ふたりでメシ食うのも、街歩くのも、お喋りすんのも、コタツに入ってミカン食うのも、幸せじゃないんスか?」
「えっ、えっ」
「手を繋ぐのも、キスするのも、セックスするのも幸せじゃないんスか?
ねえ教えてよ、別れたらオレにどんな幸せがあるの?」
みわを包んでいる腕に力を入れると、その細い腰がグッと引き寄せられて、オレ達の距離をゼロにする。
「そ、それは……」
「オレがどっかの女とくっつけば幸せになれるって? 冗談じゃねーよ。
そんな無責任な事言ってねーで、オレの事幸せにしてくれよ、みわ」
「え……」
「オレの近くにいて、いつでもオレを幸せな男にしてよ……」
その柔らかい髪に顔をうずめると、ふわりとシャンプーの香りがした。
いつもは就寝前に風呂に入るみわが、今日はオレが来る前に済ませていたらしい。
いい匂い。
嗅いでいるだけで気持ちが落ち着く。
「涼太、ごめんなさい。
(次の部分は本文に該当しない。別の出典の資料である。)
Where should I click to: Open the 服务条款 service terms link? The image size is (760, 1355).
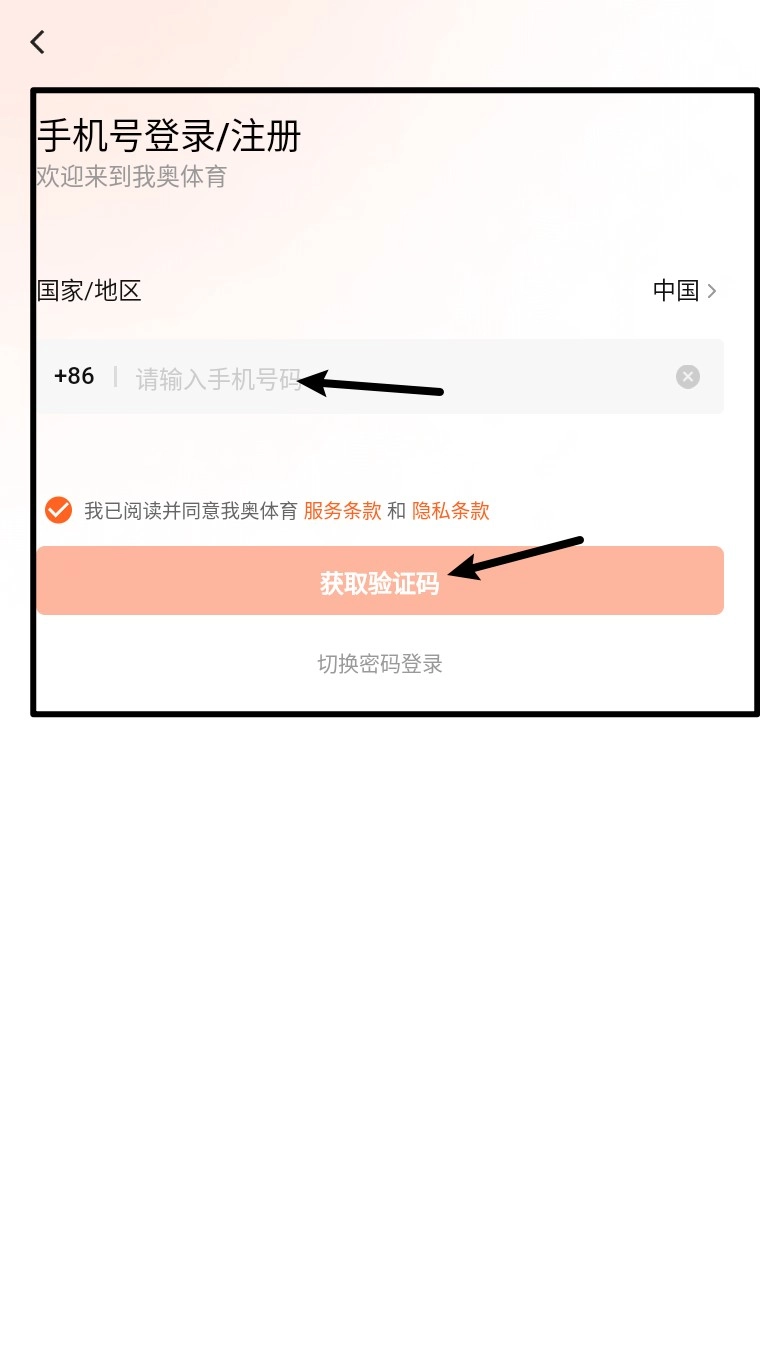343,511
怒ってる……?」
「もう、怒ってねぇっスよ……」
みわを腕の中に抱いて、怒っていられるわけがない。
「変な事言い出さないでよ……今日までオレがどんな気持ちでいたと思うんスか……」
みわが突然思い詰めたような顔をして、距離を置きたいと言いだして……。
バスケに影響させなかったオレを褒めてほしいくらいだ。
「……でも」
「"でも"はもういいっス。お母さんに言われた事が心の中にあるってのも分かった。
それはもう、直接確認するしかないから、今はもう忘れて」
「へ……?」
「オレが直接、みわのお母さんに聞きに行くから。だからそれまで、その話は忘れておいて」
呪いを解けるのは、かけた本人だけって言うじゃないスか。
「そ、そんな……ぁ」
柔らかい耳朶に再び触れると、今度は甘い声が返ってきた。